## DESCRIZIONE DEL COMPITO
Riporta fedelmente le righe dell'elenco dalla riga che contiene "You are a computer-use" fino alla riga che contiene "(x=592, y=14)", entrambe incluse. Nella risposta tralascia le immagini.

## MATERIALE FORNITO
*-*-*

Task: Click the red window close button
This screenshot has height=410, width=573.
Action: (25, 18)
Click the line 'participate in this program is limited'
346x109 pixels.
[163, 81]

*-*-*

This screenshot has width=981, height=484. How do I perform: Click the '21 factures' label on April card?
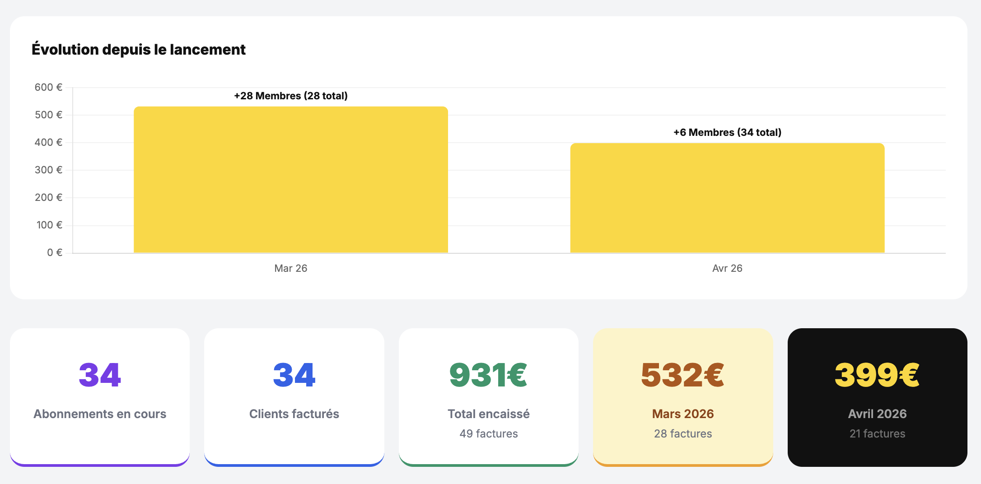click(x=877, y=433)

*-*-*

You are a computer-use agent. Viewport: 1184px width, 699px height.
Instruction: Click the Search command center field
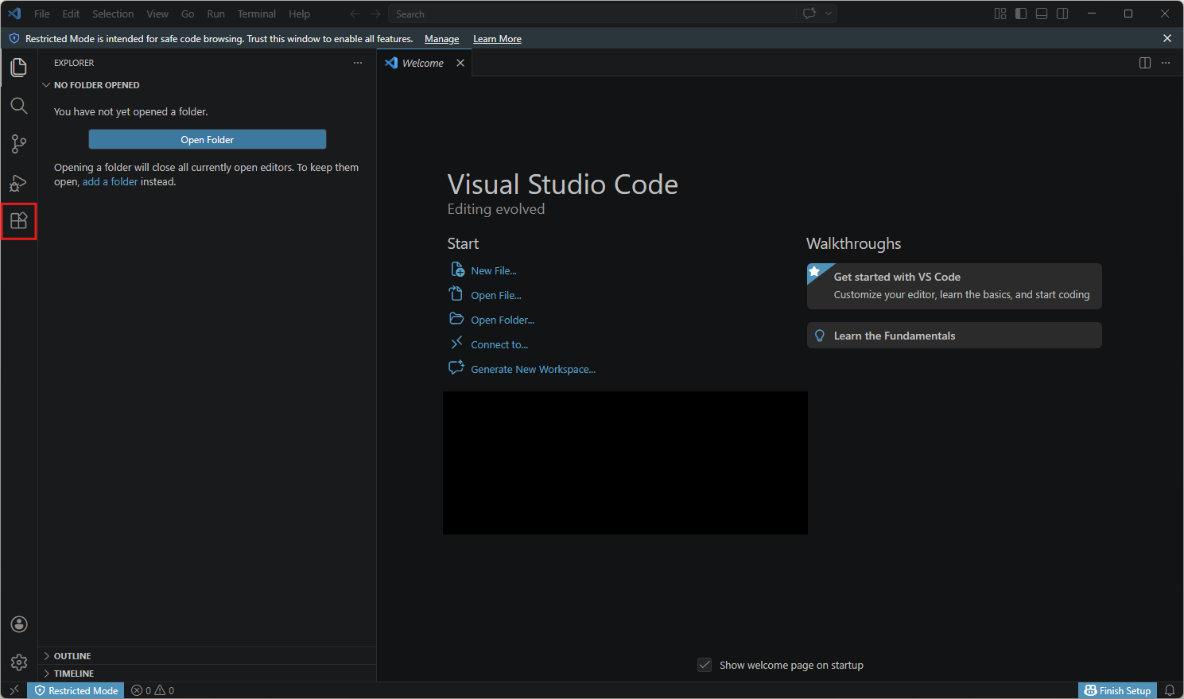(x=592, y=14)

*-*-*

## COMPITO SVOLTO
You are a computer-use agent. Viewport: 1184px width, 699px height.
Instruction: Click the Search command center field
(x=592, y=14)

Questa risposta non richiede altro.